* **Extracted text**
-----

University-Based Training

According to the ONC, this Funding Opportunity is designed to rapidly and sustainably increase the availability of individuals qualified to serve in specific health IT professional roles requiring university-level training. The colleges and universities listed below are charged with promptly establishing new and/or expanded training programs as rapidly as possible while assuring their graduates are well prepared to fulfill their chosen health IT professional roles. Many of these programs can be completed by the trainee in one year or less.

The six roles targeted by this program are:
1. Clinician/Public Health Leader

2. Health Information Management and Exchange Specialist

3. Health Information Privacy and Security Specialist

4. Research and Development Scientist

5. Programmers and Software Engineer

6. Health IT Sub-specialist

The following Colleges and Universities were granted awards for the Program of Assistance for University-Based Training:
 

Institution

Funding Amount

Columbia University

$3,786,677

University of Colorado Denver College of Nursing

$2,622,186

Duke University

$2,167,121

George Washington University

$4,612,313

Indiana University

$1,406,469

Johns Hopkins University

$3,752,512

University of Minnesota

$5,145,705

Oregon Health and Science University

$3,085,812

Texas State University

$5,421,205

Each institution is responsible for recruiting, selecting, and administering any student financial assistance that may be supported under the grant.

Community College Consortia

According to the ONC, academic programs under this Funding Opportunity may be offered through traditional on-campus instruction or distance learning modalities, or combinations thereof.

Training is designed to be completed within six months or less. The programs will be flexibly implemented to provide each trainee with skills and competencies that he/she does not already possess. Training at all Consortium member colleges is expected to begin by September 30, 2010. The anticipated training capacity of the Consortia as a whole is expected to be least 10,500 students annually.

-----

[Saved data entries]
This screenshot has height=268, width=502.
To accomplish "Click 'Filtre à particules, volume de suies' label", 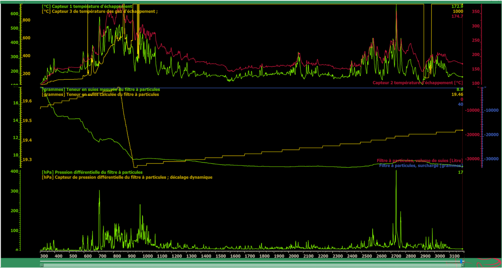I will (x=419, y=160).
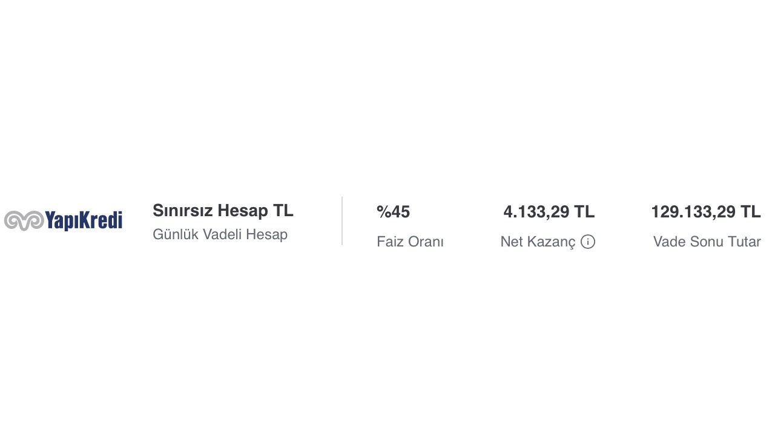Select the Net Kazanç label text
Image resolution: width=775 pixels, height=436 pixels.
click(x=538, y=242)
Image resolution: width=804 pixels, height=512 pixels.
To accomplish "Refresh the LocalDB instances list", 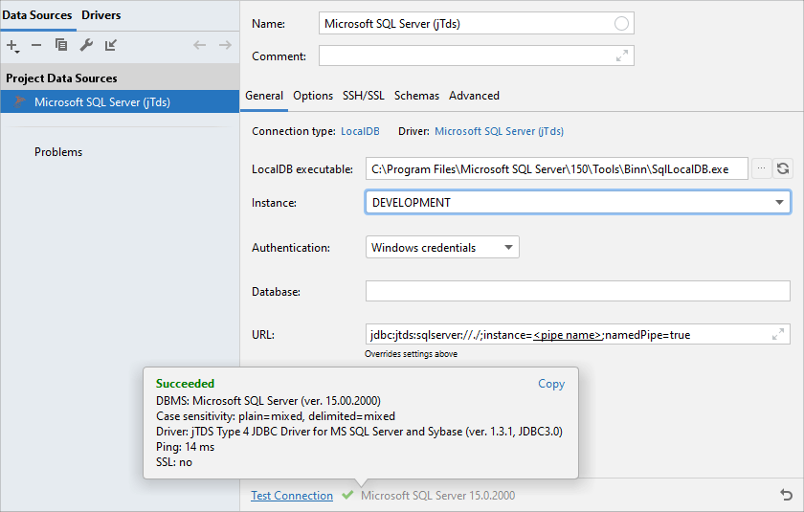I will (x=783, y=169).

-----

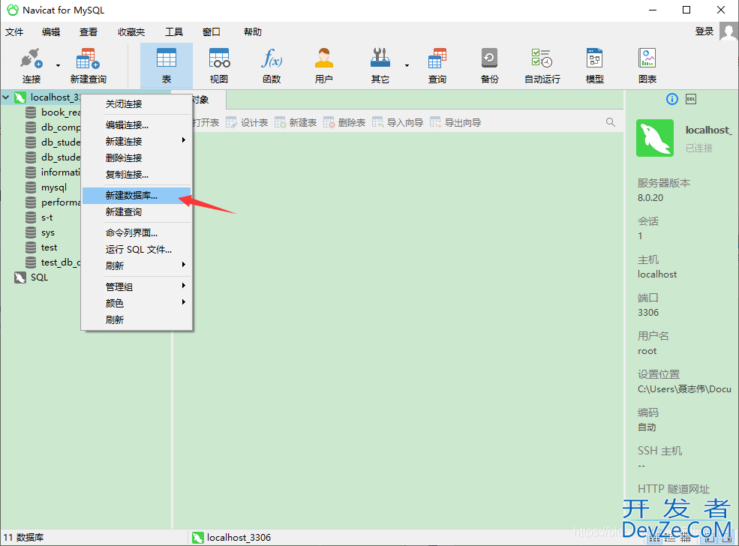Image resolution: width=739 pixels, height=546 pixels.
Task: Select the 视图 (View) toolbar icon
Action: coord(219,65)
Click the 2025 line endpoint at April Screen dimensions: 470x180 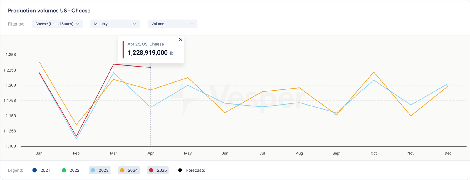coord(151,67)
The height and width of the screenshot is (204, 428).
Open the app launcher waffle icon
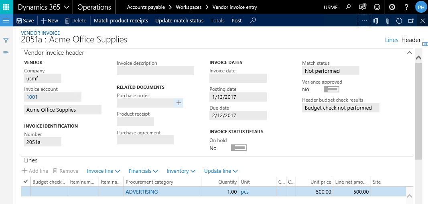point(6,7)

-----

* **Required action 1**
In the health IT training text, retype the passage from "Community College Consortia" to "10,500 students annually.".
* **Required action 2**
According to the health IT training text, by what date is training at all Consortium member colleges expected to begin?

* **Task output 1**
Community College Consortia

According to the ONC, academic programs under this Funding Opportunity may be offered through traditional on-campus instruction or distance learning modalities, or combinations thereof.

Training is designed to be completed within six months or less. The programs will be flexibly implemented to provide each trainee with skills and competencies that he/she does not already possess. Training at all Consortium member colleges is expected to begin by September 30, 2010. The anticipated training capacity of the Consortia as a whole is expected to be least 10,500 students annually.

* **Task output 2**
September 30, 2010